El juicio que se celebra en Miami contra cinco supuestos agentes encubiertos venezolanos que operaron en Estados Unidos y que vincula al Gobierno argentino por el tráfico de dólares hacia Buenos Aires, se complicó más para los Kirchner con la declaración de un nuevo testigo.

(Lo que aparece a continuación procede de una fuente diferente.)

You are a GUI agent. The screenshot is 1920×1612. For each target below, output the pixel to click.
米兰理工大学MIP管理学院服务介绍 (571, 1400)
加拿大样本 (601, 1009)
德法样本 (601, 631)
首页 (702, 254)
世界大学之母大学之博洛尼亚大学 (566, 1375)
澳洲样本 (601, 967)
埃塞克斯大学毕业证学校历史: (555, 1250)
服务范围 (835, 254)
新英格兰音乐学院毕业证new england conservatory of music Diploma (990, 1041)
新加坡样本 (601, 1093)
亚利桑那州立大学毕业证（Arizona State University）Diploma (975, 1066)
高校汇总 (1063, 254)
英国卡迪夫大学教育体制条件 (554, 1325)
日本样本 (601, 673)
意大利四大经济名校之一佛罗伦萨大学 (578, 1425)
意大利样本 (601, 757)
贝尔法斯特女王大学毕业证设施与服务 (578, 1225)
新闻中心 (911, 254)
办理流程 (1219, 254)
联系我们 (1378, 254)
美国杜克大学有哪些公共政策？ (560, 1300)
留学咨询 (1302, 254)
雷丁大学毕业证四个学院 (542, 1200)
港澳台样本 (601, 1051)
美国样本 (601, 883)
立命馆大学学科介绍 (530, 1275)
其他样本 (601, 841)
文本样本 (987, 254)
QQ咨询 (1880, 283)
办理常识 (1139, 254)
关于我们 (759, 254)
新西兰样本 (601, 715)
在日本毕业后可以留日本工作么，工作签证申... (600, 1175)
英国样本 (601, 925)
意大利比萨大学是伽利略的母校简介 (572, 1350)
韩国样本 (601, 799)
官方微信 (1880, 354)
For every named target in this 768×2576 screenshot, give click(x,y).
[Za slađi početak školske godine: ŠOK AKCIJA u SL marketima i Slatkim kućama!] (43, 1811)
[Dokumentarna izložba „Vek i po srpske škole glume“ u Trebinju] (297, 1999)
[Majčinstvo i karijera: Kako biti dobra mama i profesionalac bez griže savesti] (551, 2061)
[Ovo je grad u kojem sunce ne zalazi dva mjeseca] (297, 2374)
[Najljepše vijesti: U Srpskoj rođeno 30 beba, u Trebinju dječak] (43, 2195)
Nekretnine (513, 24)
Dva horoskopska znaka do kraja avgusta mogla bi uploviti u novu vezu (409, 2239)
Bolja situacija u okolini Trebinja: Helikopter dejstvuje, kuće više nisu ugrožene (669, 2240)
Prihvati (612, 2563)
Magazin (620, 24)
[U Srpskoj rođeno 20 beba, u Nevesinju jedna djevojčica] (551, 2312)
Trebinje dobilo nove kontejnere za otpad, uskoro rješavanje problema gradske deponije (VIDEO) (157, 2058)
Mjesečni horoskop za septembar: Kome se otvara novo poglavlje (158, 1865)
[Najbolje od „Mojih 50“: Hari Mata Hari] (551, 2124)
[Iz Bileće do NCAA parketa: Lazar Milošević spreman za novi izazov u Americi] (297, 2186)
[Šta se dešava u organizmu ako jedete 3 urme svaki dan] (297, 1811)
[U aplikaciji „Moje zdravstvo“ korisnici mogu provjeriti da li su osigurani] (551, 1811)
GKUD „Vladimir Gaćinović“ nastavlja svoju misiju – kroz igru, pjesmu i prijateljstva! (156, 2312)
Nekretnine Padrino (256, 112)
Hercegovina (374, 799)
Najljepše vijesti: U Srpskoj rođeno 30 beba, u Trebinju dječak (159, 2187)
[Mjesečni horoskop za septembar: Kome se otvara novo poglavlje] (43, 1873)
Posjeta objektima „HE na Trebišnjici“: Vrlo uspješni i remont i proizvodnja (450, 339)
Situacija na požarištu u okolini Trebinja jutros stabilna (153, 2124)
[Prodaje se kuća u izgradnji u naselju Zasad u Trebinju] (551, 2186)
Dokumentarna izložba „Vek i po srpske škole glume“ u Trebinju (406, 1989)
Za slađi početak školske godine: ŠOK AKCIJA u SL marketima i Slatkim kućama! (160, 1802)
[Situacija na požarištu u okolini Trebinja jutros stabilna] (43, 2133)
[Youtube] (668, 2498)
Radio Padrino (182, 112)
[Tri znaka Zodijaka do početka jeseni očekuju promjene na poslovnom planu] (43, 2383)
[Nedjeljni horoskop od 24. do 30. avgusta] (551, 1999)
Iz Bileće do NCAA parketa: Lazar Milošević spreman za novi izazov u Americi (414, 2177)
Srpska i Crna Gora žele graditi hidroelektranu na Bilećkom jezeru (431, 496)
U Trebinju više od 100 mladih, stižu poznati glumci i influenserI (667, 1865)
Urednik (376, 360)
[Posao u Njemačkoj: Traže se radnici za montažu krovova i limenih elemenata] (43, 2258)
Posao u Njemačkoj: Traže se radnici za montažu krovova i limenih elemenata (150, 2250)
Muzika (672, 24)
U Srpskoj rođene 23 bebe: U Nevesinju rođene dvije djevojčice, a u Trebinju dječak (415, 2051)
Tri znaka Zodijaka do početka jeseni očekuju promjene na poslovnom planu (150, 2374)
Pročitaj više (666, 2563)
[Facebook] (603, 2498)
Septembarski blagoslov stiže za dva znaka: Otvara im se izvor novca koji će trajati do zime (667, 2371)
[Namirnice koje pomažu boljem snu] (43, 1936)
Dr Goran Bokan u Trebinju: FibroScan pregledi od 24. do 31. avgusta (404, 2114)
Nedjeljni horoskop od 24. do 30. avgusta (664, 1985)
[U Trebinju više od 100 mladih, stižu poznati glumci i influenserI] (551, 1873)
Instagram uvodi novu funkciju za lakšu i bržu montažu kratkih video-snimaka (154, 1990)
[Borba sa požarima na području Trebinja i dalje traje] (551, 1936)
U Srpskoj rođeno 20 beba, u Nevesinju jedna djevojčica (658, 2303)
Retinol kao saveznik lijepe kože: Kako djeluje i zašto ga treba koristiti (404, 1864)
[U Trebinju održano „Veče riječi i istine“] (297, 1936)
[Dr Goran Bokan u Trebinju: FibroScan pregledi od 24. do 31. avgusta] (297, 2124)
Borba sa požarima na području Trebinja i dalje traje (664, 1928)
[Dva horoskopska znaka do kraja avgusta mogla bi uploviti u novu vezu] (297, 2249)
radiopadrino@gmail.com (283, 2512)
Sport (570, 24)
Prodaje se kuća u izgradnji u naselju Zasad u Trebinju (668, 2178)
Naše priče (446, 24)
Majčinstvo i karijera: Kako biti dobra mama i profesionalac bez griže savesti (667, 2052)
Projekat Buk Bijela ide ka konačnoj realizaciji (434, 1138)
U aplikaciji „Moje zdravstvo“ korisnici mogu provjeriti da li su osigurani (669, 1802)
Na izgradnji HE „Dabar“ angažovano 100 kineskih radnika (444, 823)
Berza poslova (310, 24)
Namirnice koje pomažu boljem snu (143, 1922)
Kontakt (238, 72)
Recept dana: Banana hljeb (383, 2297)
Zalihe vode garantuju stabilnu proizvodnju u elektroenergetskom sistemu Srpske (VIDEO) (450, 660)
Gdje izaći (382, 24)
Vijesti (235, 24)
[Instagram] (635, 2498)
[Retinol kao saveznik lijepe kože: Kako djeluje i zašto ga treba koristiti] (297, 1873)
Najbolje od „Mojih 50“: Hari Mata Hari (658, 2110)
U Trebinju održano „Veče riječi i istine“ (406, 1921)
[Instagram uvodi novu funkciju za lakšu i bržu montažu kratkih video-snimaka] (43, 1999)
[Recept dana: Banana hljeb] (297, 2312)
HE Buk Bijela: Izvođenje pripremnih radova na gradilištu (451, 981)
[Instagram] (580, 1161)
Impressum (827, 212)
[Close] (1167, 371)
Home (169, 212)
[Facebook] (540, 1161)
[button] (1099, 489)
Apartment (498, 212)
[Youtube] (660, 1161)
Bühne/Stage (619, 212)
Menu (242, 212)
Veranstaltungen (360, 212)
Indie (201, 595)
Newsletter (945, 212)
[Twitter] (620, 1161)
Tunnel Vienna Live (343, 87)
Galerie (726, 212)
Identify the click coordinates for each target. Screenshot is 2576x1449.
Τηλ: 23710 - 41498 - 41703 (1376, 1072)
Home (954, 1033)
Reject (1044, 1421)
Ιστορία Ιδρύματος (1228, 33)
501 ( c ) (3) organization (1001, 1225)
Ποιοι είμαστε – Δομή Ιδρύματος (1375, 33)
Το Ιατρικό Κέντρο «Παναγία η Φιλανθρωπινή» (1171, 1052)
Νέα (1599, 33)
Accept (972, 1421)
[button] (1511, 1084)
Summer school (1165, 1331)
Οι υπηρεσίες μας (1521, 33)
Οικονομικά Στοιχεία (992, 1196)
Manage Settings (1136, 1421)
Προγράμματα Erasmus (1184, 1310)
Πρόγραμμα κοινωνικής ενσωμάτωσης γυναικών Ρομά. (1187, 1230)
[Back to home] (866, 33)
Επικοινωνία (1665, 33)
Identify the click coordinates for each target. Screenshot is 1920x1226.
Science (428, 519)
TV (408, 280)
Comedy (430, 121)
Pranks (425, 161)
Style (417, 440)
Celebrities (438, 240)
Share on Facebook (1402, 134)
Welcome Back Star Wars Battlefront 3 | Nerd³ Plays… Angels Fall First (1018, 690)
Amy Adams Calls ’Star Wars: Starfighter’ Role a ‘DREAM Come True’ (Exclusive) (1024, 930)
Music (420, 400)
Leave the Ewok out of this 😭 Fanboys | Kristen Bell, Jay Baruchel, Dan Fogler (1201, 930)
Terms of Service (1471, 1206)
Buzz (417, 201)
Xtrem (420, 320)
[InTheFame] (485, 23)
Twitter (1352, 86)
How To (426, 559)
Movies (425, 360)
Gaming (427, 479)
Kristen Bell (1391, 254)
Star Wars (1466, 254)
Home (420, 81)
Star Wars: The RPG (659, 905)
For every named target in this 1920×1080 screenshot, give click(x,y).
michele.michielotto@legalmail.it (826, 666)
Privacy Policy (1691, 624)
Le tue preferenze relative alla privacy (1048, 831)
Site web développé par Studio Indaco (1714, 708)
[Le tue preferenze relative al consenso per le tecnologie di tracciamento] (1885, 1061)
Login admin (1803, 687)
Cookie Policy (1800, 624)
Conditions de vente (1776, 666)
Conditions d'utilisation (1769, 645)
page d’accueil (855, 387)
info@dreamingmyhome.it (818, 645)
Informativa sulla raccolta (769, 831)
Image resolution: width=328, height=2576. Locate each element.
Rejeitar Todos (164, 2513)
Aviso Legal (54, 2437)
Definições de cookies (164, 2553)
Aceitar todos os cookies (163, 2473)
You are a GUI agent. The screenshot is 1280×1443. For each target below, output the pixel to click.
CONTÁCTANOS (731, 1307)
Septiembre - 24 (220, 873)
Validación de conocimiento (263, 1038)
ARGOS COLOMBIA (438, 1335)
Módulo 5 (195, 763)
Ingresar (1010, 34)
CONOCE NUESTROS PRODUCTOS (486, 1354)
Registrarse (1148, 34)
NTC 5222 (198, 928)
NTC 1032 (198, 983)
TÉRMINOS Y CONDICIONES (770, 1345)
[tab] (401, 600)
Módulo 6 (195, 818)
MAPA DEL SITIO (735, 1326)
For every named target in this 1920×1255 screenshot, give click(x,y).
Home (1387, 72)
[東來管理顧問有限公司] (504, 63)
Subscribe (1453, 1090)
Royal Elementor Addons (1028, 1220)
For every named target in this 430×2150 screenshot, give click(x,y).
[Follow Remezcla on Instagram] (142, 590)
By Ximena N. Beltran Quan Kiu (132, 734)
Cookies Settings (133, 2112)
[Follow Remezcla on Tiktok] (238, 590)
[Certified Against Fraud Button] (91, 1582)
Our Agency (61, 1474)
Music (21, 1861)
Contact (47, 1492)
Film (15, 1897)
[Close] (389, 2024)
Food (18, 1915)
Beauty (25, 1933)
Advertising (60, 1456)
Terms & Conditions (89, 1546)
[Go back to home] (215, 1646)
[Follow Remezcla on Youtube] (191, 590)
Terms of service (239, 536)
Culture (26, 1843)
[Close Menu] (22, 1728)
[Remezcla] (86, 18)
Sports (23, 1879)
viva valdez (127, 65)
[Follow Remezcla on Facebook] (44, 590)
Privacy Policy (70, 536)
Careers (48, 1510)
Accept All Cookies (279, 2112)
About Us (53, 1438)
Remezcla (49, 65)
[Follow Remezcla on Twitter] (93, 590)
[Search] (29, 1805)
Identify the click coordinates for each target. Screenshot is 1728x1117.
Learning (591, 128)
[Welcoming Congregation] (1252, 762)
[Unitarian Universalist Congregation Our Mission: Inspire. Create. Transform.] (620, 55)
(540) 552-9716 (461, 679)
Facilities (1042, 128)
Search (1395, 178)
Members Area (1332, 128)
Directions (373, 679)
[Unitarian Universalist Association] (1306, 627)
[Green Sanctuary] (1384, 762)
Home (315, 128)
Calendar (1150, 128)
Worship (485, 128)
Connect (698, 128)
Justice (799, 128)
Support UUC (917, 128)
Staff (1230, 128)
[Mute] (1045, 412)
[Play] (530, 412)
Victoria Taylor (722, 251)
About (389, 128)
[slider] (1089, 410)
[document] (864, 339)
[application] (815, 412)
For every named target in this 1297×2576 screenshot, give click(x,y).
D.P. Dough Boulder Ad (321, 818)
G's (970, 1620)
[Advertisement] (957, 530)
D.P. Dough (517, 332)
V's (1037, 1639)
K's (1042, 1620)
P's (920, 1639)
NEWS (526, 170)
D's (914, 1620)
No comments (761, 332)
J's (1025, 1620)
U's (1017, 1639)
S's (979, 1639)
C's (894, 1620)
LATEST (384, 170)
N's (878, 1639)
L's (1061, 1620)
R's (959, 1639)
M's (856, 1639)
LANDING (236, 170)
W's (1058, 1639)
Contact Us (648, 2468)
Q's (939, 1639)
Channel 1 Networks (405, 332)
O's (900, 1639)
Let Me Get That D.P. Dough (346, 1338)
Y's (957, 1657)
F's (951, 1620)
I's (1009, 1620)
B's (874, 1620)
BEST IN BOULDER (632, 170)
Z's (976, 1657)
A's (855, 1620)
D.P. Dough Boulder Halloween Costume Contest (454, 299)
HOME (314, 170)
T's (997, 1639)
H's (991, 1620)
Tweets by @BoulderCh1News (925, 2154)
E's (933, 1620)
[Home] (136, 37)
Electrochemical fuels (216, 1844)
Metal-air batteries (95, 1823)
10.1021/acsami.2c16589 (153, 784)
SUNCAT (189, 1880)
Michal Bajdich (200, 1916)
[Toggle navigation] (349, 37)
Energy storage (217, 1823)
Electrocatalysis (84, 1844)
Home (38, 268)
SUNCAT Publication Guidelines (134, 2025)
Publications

Carlos Kauffman, el empresario venezolano que ya se declaró culpable y que ahora colabora con la Fiscalía, dijo que los 800.000 dólares que llegaron a Buenos Aires salieron de la empresa Petróleo de Venezuela (PDVSA). Su declaración coincide en un dato ya citado: el destino de los dólares era la campaña de Cristina Fernández.

Kauffman confirmó que existía un pacto entre los Gobiernos de Néstor Kirchner y Hugo Chávez para frenar el expediente argentino si Antonini Wilson asumía el dinero como suyo. Además, reconoció que contactaron con él desde el Gobierno venezolano para que convenciera a Antonini de que designara un abogado. El esquema era simple: ambos Gobiernos habrían acordado solucionar el problema y el poder judicial argentino iba a «arreglar el juicio».

«¿Arreglarlo?», le preguntó el fiscal.

«Sí. No iba a haber juicio y de esa forma ni siquiera iba a ser necesario que Alejandro [Antonini Wilson] fuese a Argentina», afirmó.